By YOKE HAR LEE
Air New Zealand was caught napping by a higher-than-expected rise in jet fuel prices, but first-half results otherwise showed a strong underlying performance.
Domestic operations, boosted in part by strikes at rival Ansett New Zealand, helped the airline to expand its market share.
Net profit rose 0.7 per cent to $83.4 million for the six months to December 31. When one-off gains were included, net profit rose 53.6 per cent to $127.2 million.
The airline's healthy underlying performance was demonstrated by a 14 per cent rise in pre-tax profits to $316.9 million for the first half.
Chairman Sir Selwyn Cushing said the results were very satisfactory, given the impact of $73 million arising from higher jet fuel prices.
Managing director Jim McCrea said the outlook demanded caution, given the fuel price increase.
The half year's underlying operations improved strongly owing to a better New Zealand performance, a more focused international and regional network, and contributions from business units, particularly the engineering group, Mr McCrea said.
Transtasman traffic levels improved as a result of high frequencies between the two countries. North American traffic also showed significant growth, reflecting the greater number of code share arrangements to the US.
While there was strong inbound travel, the general operating environment during the first half was not particularly easy.
"What happened to the millennium? It didn't occur. In the Atlantic market, there was heavy discounting. It is a bit of a killing ground there at the moment," said Mr McCrea.
Earnings a share for Air New Zealand were 22.4c against 14.6c in the same period last year. The airline will pay a 6c interim dividend, the same as last year.
Revenue rose 10.8 per cent to $1.8 billion. The domestic airline's revenue rose 24.3 per cent, and the international airline's 8.6 per cent.
Costs per available seat kilometre flown were up 1 per cent (excluding jet fuel and foreign exchange), which the company deemed creditable considering the international airline's frequency rose 7.25 per cent.
Analysts said the results were largely in line with expectations, with the airline experiencing good revenue recovery amid rising international oil prices.
Air New Zealand's hedging policy on jet fuel came under considerable discussion at the media briefing.
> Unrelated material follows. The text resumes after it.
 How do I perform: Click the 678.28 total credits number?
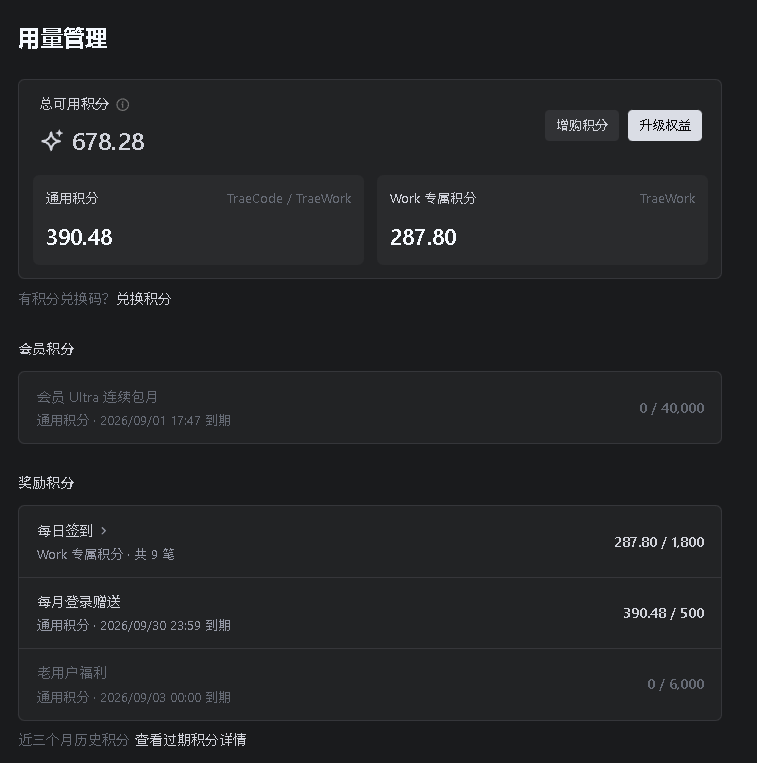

The airline says it now has its jet fuel needs fully hedged for the whole of this financial year and 50 per cent hedged into the first quarter of the next year.
Despite being able to save about $50 million from its hedging position, jet fuel expense for the full year will rise about 40 per cent to around $450 million.
On suggestions that the airline might have in hindsight been too conservative in its hedging policies, Mr McCrea said: "These are extraordinary times, and we have varied our policy, hedging up to 100 per cent. In the past we have hedged up to 70 per cent; on other occasions, we have had less."
He added that companies such as Air New Zealand had had to make judgment calls in terms of positioning themselves for oil price uncertainty.
In the past, member states of the Organisation of Petroleum Exporting Countries often had problems enforcing compliance on proposals to cut production.
This time, the industry was caught by surprise by the rapidity of oil price rises.
Mr McCrea said Air New Zealand recently conducted a survey of how its fuel hedging policy fared against a family of other airlines.
"Our hedging performance in the industry has been excellent."
Air New Zealand, he said, was comfortable with the jet fuel hedging policy that it had in place.